Material for this exercise:
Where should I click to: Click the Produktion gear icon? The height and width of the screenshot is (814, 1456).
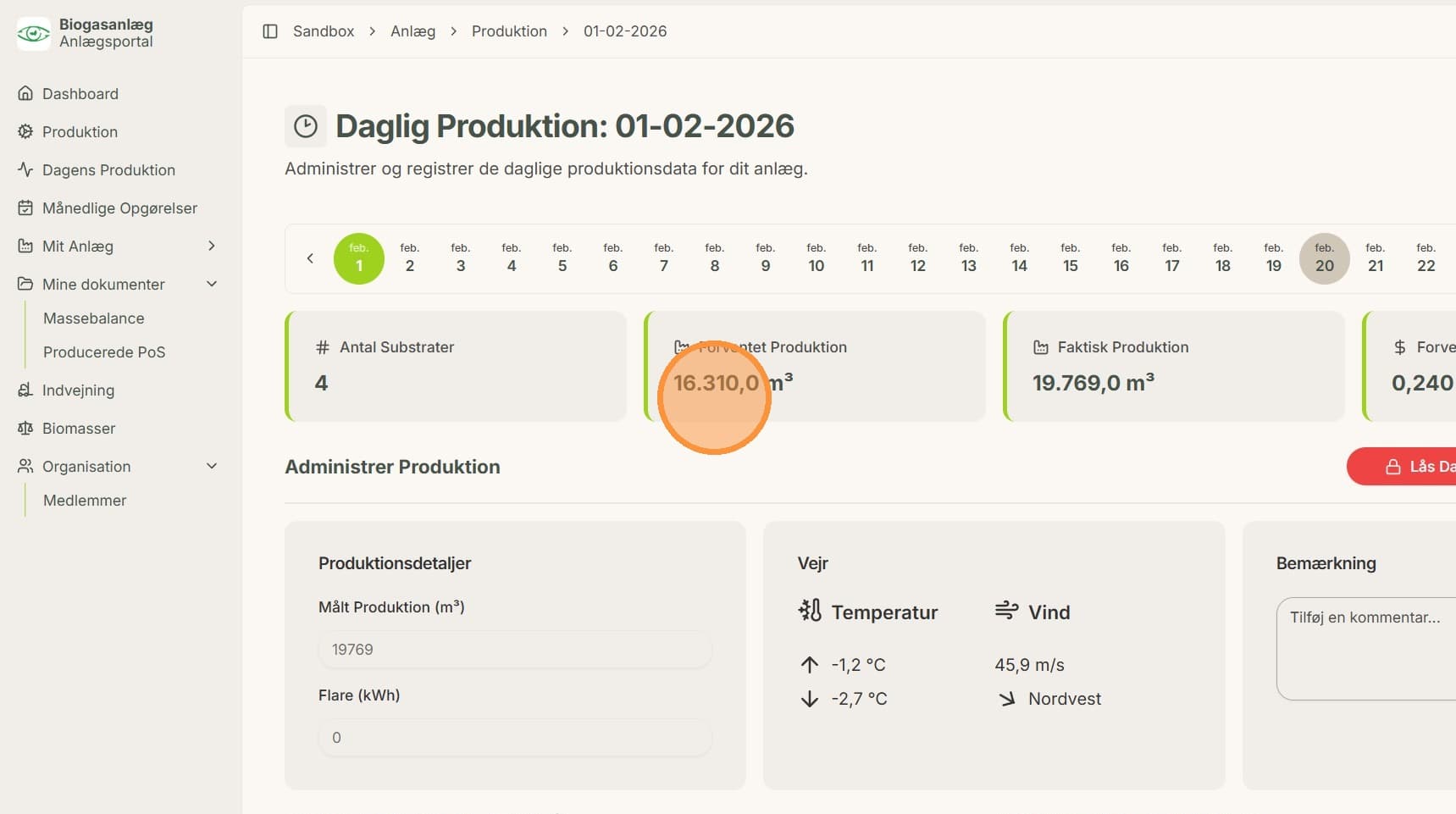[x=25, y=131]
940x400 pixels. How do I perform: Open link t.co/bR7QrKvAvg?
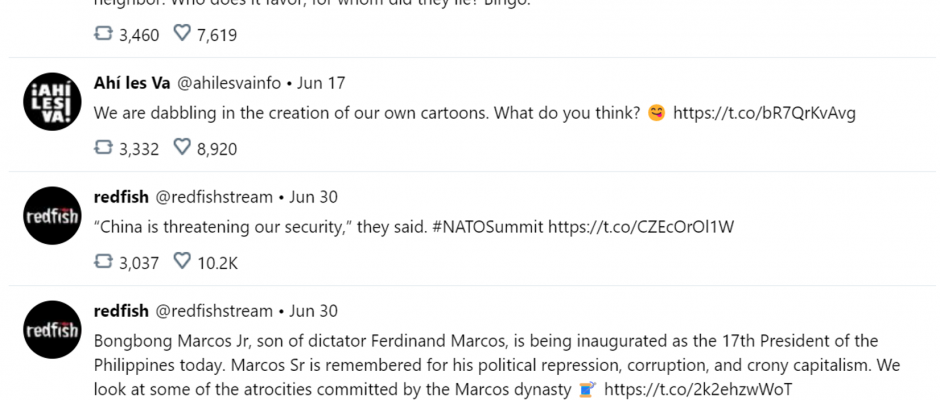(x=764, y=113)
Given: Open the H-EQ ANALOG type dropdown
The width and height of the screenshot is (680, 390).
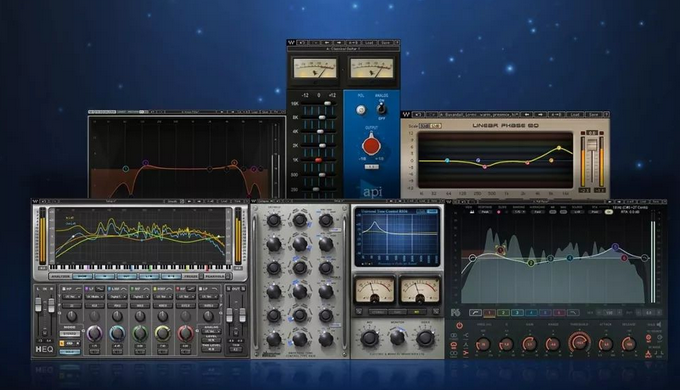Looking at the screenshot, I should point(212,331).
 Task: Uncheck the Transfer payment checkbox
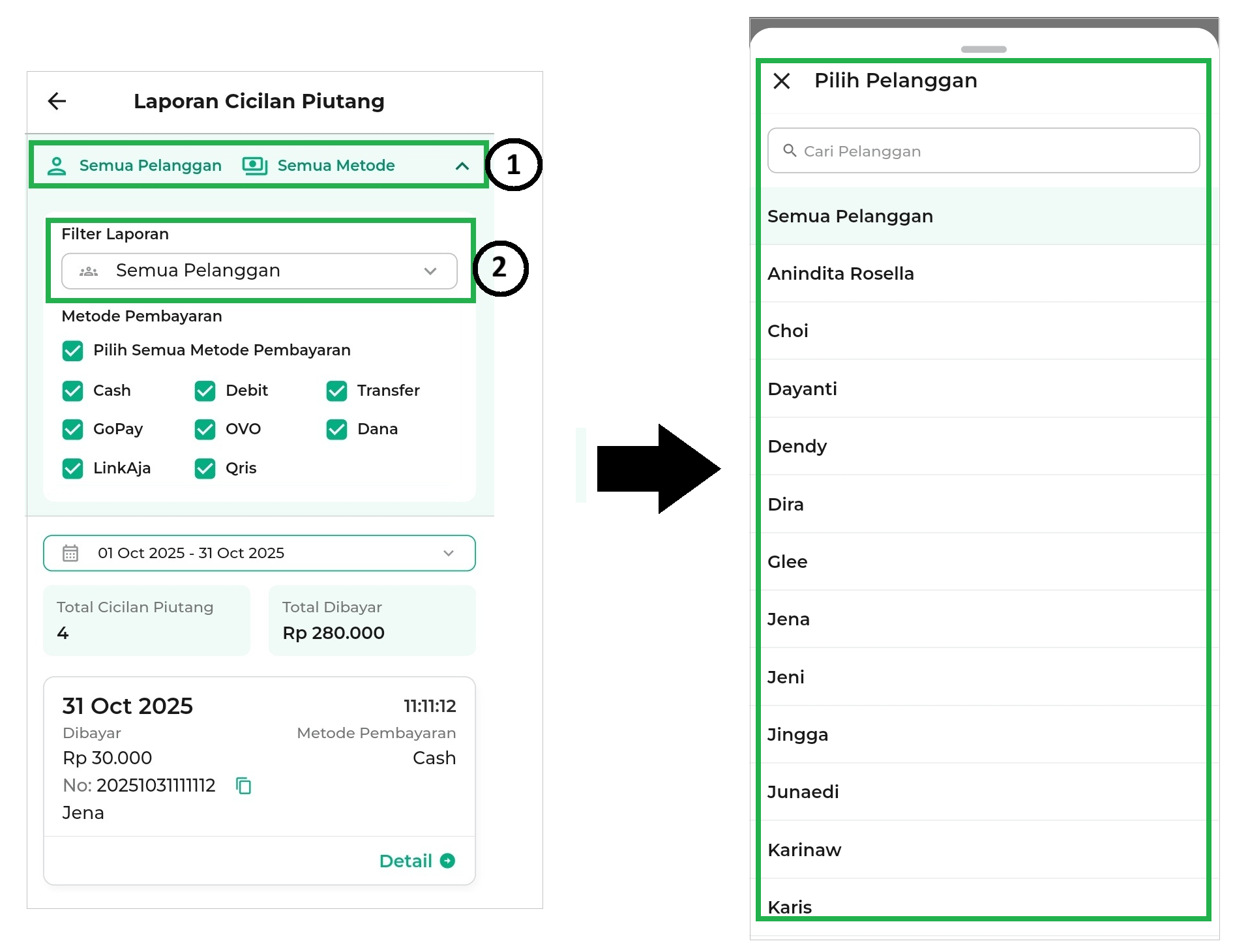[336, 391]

==

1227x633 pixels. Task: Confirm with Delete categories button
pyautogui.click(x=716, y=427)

Directions: Look back over the records above. Reproduce exactly everything from the line with "Where should I" down to the line with "Given: Open the H-EQ ANALOG type dropdown", inclusive, and leave the pictures out.

Result:
Where should I click to: Click the Produktion gear icon? The height and width of the screenshot is (814, 1456).
[x=25, y=131]
940x400 pixels. How do I perform: Open link t.co/bR7QrKvAvg?
(x=764, y=113)
Given: Open the H-EQ ANALOG type dropdown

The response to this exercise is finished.